(ITEMS)

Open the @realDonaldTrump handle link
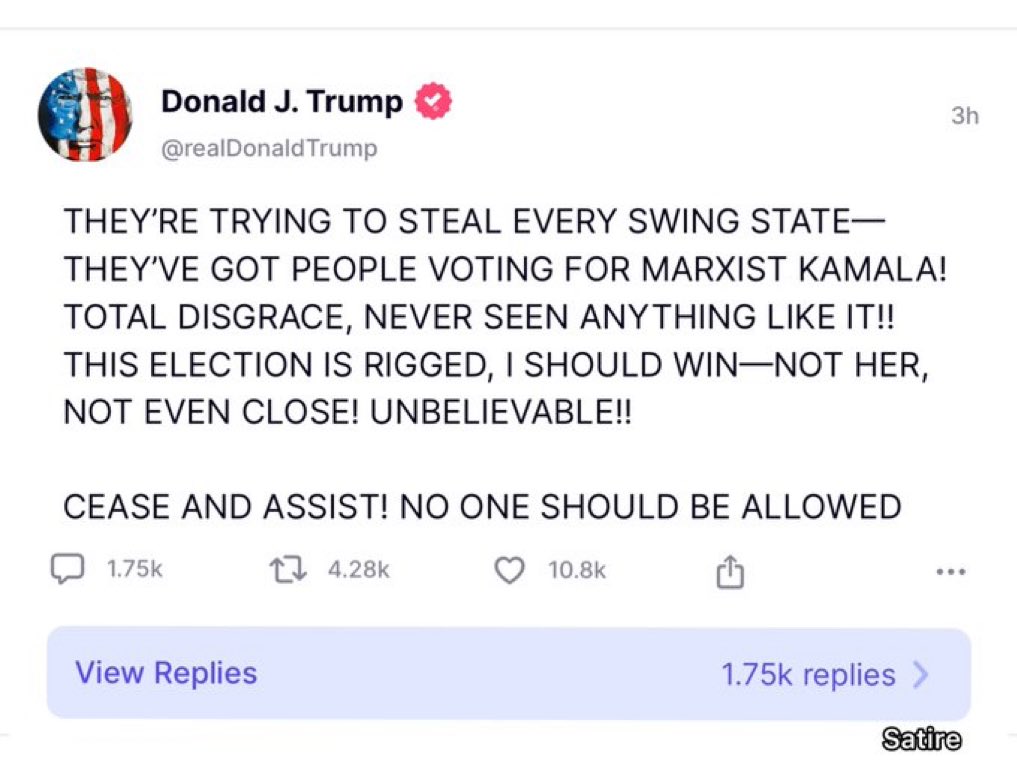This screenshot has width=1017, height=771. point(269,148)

* * *

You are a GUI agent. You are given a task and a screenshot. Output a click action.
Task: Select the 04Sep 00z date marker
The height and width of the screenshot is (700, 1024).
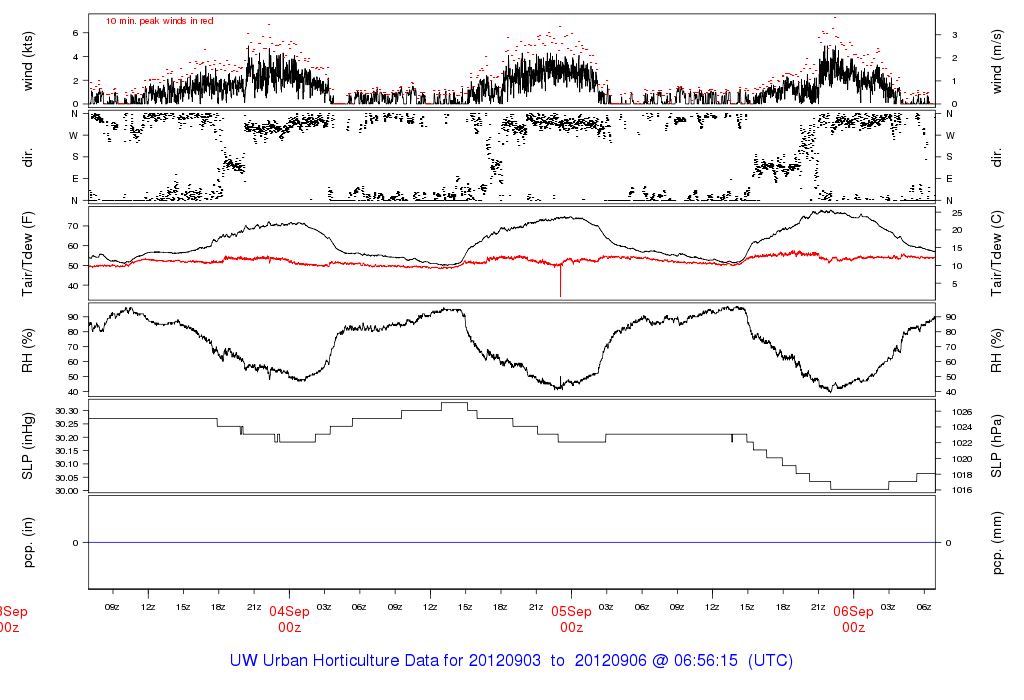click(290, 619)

(TASK INSTRUCTIONS) Can you rewrite the lines starting at the one containing "You are a GUI" and ending at the one containing "click(290, 619)", updating "screenshot" to "screen capture" and leaving everything else unchanged? Give only those lines, without the pictures.

(SOLUTION)
You are a GUI agent. You are given a task and a screen capture. Output a click action.
Task: Select the 04Sep 00z date marker
The height and width of the screen capture is (700, 1024).
click(290, 619)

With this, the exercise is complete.